The Bow and the Bear: Part 1
by Arianwen P.F. Everett
Lyanna Mormont smiled as she removed her mother's bow from the cabinet that had been placed in her bedchamber at Winterfell. Due to the threat posed by the Army of the Dead, it had become more practical for each Lord or Lady of the North to maintain their own chamber at the old Northern seat for the time being, and Lyanna was grateful. It had allowed her to bring the bow and have confidence that it was locked away in an ordinary-looking bedroom cabinet, safe from potential thieves. With so many Wildlings and newcomers from the South arriving to fight the Night King and his host, she needed that assurance. Otherwise she'd have been forced to leave the weapon at home, and she craved the internal fortitude it provided her every time she touched it. It had been her mother's most prize possession, a gift from the man who'd fathered her children, of which only Lyanna remained.

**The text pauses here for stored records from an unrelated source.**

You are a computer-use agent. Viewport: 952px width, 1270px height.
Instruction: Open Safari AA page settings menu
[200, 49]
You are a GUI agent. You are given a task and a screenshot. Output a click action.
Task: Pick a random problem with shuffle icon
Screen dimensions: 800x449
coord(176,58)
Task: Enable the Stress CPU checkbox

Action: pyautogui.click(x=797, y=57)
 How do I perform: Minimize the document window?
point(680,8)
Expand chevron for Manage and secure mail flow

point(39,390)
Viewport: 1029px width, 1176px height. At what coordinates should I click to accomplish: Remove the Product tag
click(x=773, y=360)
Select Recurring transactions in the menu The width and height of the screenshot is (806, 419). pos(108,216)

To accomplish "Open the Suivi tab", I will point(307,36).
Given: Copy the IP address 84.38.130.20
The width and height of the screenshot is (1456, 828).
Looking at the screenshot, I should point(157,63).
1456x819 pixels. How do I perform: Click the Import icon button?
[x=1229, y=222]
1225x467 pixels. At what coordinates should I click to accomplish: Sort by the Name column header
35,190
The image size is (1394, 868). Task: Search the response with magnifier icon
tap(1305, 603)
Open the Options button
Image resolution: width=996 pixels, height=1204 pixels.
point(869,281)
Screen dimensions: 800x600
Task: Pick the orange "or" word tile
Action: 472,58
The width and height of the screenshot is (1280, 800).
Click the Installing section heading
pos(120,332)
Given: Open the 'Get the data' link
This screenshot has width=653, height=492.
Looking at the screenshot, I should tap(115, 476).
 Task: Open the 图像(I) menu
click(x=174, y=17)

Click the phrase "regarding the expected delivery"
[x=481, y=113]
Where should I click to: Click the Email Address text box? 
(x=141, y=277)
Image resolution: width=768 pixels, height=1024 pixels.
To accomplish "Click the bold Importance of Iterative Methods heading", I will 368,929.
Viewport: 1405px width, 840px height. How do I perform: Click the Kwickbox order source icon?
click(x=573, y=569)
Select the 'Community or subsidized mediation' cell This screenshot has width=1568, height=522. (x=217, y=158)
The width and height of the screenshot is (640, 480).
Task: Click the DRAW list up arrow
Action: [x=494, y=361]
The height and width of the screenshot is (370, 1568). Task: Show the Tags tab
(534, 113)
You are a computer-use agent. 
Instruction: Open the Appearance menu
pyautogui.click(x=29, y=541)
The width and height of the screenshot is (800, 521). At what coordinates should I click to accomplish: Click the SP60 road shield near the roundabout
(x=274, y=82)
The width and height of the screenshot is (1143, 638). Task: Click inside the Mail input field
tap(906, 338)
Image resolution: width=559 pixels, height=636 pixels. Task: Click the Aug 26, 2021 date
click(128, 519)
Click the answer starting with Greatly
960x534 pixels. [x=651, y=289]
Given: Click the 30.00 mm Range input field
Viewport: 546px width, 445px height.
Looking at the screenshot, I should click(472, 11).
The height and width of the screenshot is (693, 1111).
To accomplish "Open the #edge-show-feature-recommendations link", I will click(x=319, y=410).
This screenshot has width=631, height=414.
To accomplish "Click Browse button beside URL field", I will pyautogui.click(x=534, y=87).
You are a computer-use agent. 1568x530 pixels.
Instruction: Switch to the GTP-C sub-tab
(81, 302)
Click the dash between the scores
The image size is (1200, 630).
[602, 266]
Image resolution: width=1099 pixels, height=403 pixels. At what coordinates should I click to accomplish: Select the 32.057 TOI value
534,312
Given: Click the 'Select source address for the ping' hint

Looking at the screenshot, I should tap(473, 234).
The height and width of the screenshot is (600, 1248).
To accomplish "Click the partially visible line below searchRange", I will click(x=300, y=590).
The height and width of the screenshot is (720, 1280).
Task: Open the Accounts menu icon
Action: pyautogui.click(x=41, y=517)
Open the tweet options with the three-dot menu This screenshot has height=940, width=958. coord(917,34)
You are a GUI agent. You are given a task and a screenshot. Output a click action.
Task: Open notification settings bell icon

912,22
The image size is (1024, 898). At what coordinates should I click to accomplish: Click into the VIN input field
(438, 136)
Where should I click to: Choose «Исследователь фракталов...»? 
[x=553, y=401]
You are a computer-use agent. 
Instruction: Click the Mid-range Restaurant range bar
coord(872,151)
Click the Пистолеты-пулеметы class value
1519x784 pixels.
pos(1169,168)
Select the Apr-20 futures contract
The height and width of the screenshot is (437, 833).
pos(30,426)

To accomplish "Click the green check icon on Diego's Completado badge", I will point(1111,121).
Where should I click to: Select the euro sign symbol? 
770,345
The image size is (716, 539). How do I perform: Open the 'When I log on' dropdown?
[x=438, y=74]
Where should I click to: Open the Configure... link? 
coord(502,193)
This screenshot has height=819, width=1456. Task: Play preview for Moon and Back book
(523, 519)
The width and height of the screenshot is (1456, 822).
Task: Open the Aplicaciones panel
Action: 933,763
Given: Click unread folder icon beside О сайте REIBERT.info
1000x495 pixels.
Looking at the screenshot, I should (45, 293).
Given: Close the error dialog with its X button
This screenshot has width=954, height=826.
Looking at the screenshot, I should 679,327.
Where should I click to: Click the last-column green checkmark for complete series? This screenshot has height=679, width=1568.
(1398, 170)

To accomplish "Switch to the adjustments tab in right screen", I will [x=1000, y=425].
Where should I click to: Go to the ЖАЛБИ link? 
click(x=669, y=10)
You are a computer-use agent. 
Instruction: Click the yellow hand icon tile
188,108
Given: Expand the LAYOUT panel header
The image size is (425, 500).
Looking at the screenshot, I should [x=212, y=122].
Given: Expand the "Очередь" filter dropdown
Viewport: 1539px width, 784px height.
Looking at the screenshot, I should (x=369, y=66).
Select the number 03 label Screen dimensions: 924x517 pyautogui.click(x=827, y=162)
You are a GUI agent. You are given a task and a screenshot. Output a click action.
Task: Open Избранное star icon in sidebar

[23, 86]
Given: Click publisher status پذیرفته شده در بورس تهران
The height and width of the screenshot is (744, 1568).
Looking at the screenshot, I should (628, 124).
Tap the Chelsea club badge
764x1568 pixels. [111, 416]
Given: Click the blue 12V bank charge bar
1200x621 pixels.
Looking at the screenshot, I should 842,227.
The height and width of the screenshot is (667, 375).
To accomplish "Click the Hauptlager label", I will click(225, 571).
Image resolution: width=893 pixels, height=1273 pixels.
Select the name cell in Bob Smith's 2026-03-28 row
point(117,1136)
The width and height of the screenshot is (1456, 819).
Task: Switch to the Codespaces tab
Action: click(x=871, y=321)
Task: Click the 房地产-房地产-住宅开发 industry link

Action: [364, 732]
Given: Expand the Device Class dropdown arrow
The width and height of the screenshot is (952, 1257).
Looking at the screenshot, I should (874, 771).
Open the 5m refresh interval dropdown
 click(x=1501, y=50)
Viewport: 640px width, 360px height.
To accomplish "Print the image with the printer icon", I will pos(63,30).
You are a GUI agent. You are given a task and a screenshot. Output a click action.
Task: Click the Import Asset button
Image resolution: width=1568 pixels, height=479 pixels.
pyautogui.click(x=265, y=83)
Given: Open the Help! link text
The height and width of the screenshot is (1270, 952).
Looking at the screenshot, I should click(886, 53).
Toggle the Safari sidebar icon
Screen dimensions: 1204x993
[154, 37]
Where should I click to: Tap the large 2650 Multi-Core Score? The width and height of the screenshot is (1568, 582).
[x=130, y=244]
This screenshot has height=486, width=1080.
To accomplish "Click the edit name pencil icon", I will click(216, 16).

Yet, for some reason Lyanna could distinctly remember her mother telling their maester and master-at-arms that the bow had been liberated from a poacher she'd captured in Bear Island's deep woods while hunting. The malefactor had been sent to the cells, the large, healthy stag he'd admitted to bringing down was carted off to the kitchens to feed House Mormont and those that served them, and the bow with the two peculiar runes carved at each end had been taken by her mother as a trophy, a message to any that would steal from their family and the people of their island home. Lyanna had long ago figured out that one story was meant to be kept between a mother and her children while the other could be spoken of in public, but the why of it she'd never understood.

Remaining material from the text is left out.